Instead of sticking to the trees, some climbers use sharp claws.

The cat's claw creeper hooks its tendrils into the tiniest crevices

and hauls itself to the top.

With every metre it climbs,

the light gets a little stronger, fuelling more growth.

This tendril of a passion flower seems to flail aimlessly in mid-air,

but in fact it's searching for an anchor point.

Its tendril coils on itself, pulling the plant towards its support.

In a matter of just days, these climbers make it to the canopy.

Now with light in plentiful supply, these plants are able to flower.

Other plants have a different strategy

to find the light they need in the crowded forest.

These are air-plants.

They grow on the upper branches of tall trees

and spend their whole lives basking in the light.

But growing 50 metres above the ground does have its drawbacks.

Most plants get water and nutrients through their roots in the ground.

For an air-plant, with their roots planted in the tree tops,

this isn't an option.

But they have a solution.

First, the bare roots have an extraordinary ability to soak up water like blotting paper.

The slightest rain or mist, and they absorb every drop.

They also have a way of gathering nutrients.

Their roots trap falling leaves which eventually rot

and provide the plants with their own personal supply of compost.

20,000 different plants -

orchids, bromeliads and ferns have taken up this remarkable lifestyle.

For a plant to thrive, it must not only get enough nutrients,

but also the right balance of nutrients.

The soil in this waterlogged bog is very poor quality, lacking in nitrogen.

But these strange plants have an ingenious strategy.

Their leaves are covered in tentacles, tipped with droplets of what appears to be morning dew.

These droplets give the plant its name - the sundew.

They're sweet-smelling and attractive to many insects.

But they're also extremely sticky.

Mosquitoes emerge in huge numbers from the boggy water

and the sundews are ready.

The sundew's tentacles are living fly-paper.

Struggling only makes matters worse.

With each contact, the plant tightens its grip.

As more and more tentacles envelop the prey,

the droplets spread across its body.

Eventually, the insect is smothered and drowns in sticky fluid.

Digestive enzymes break down the body into a nitrogen-rich meal

which is absorbed by the plant.

Without animal tissues, this plant would not survive.

But there's another carnivorous plant

that's an even more sophisticated predator.

The Venus fly trap.

Like the sundew, it makes itself very attractive,

oozing nectar across the brim of each leaf.

But any visiting insect had better watch out for these six tiny hairs.

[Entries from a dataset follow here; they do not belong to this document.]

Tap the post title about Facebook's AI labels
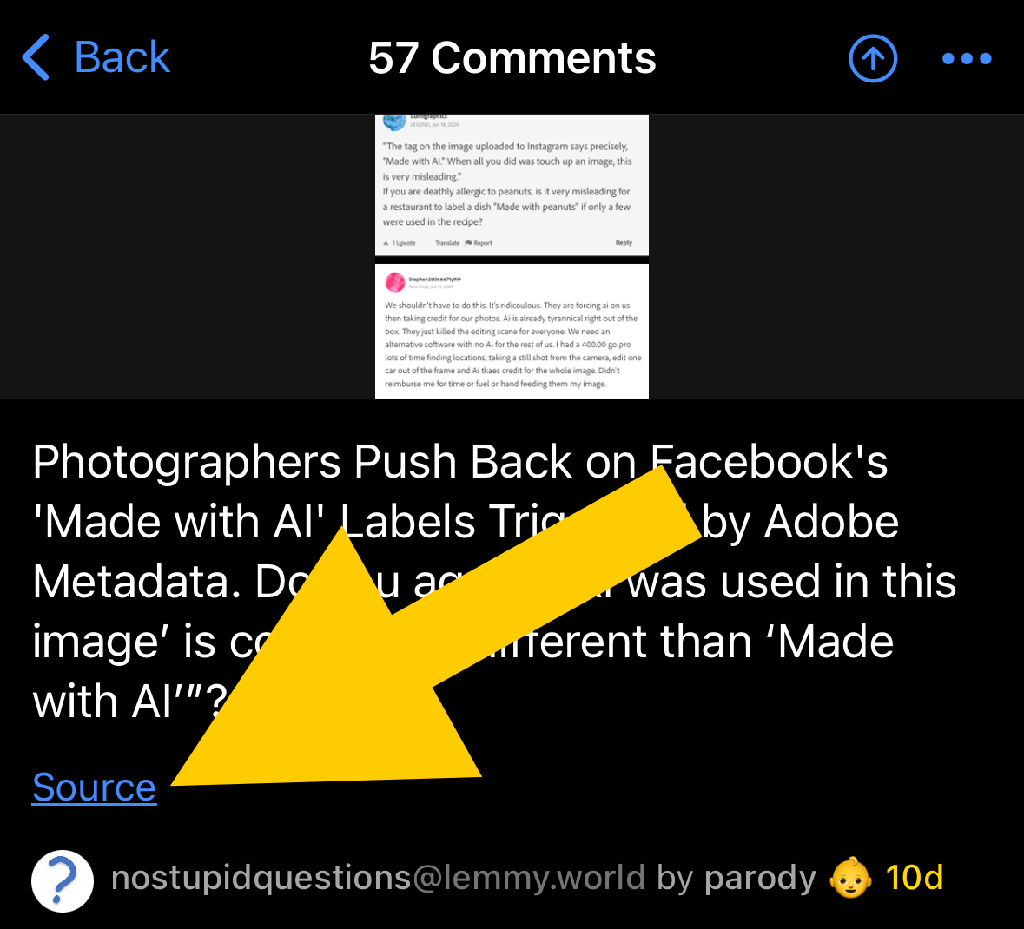This screenshot has width=1024, height=929. click(x=494, y=581)
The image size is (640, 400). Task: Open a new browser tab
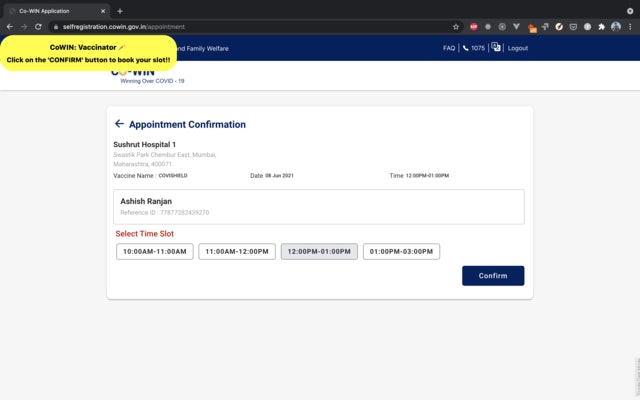click(120, 11)
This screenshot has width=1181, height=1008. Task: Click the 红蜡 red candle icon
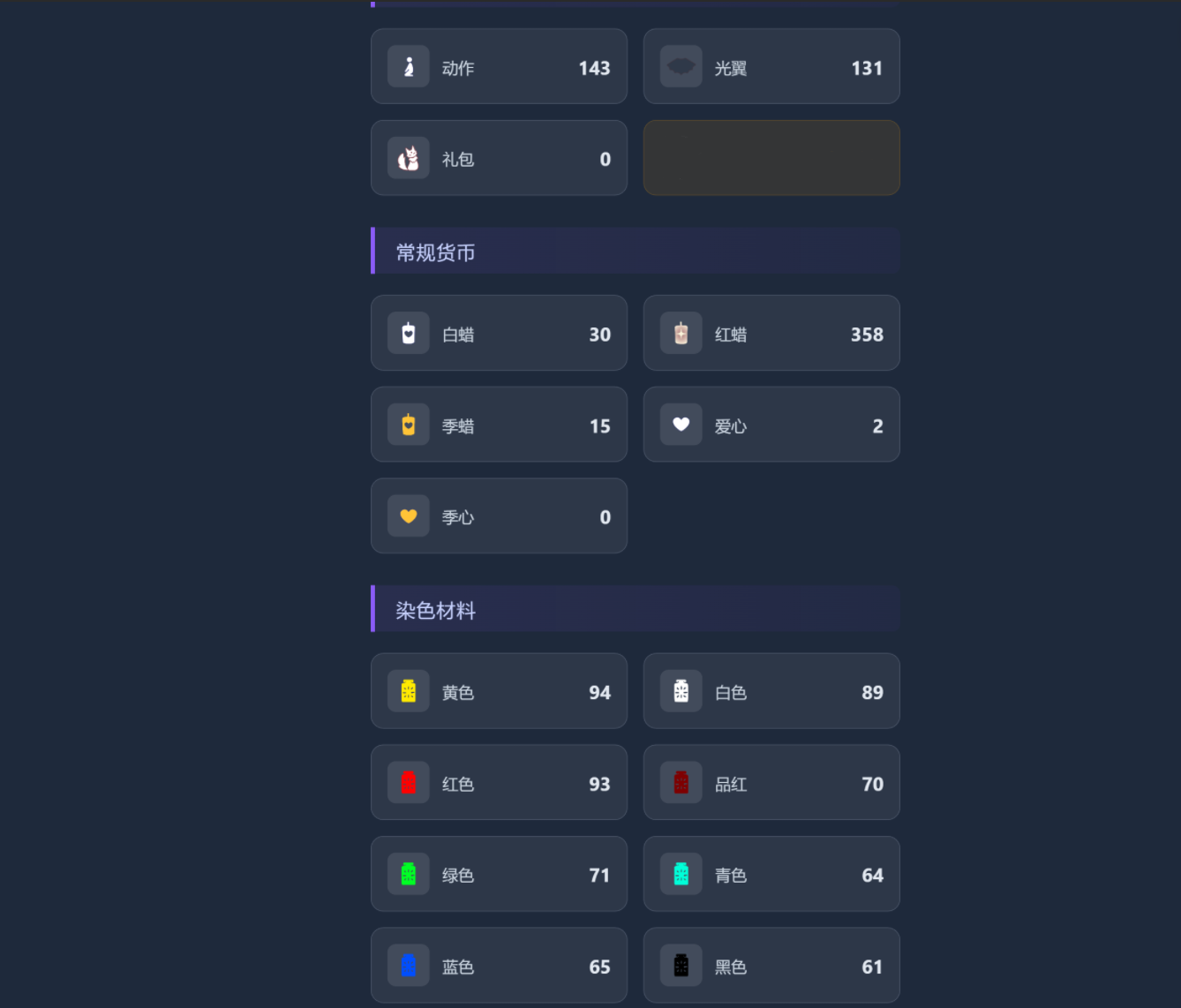[x=681, y=334]
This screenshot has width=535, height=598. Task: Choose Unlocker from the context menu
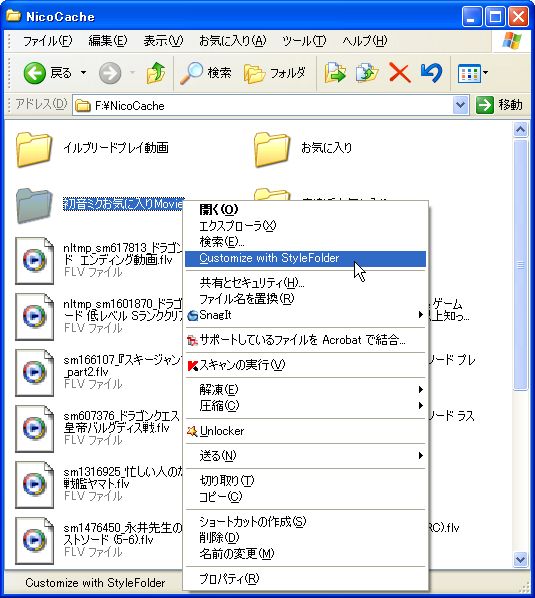click(x=305, y=431)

This fly has to tread carefully.

If it strikes one hair,

it can carry on feeding.

But a timer has been set.

A second strike in less than 20 seconds and the fly is doomed.

An electrical impulse is triggered and the leaf snaps shut in just a fraction of a second.

The tips lock together like prison bars.

If the fly is very big, or very small, it may just manage to escape.

But most are trapped.

And die.

Ten days later, the trap re-opens.

All that remains is a husk.

The plant has finished its meal and resets itself for its next victim.

But there is one time of year when the Venus fly trap

needs some of the visiting insects to live.

It needs their help to be pollinated.

It sends up flowers on tall stems,

well away from the danger of the traps below.

Here, insects can feed safely on nectar.

In return, they provide a vital service,

carrying pollen from flower to flower.

But the truce is only temporary.

When pollination is over, it's back to business as usual.

80% of plant species on Earth have flowers.

Flowers have just one role -

to enable the plant to produce offspring.

Colour, perfume, nectar and shape

all act to make a flower irresistible.

Sunflowers grow to face the rising sun.

The warmth of the rays speeds the production of nectar

and this lures pollinators.

One after another,

hundreds of individual florets produce pollen-covered stamens.

And, like most flowers,

sunflowers establish a close relationship with animals

in order to ensure their reproduction.

As these bees busily feed on nectar,

they unwittingly brush against the stamens, collecting pollen,

and then carry it from flower to flower.

The sunflower is fertilised.

In the sun-drenched fields of southern France,

the flowering season is a long one,

but not all plants have this luxury.

Cradle Mountain in Tasmania is blasted by bitter Antarctic winds.

To reproduce, the Richea honey bush must flower.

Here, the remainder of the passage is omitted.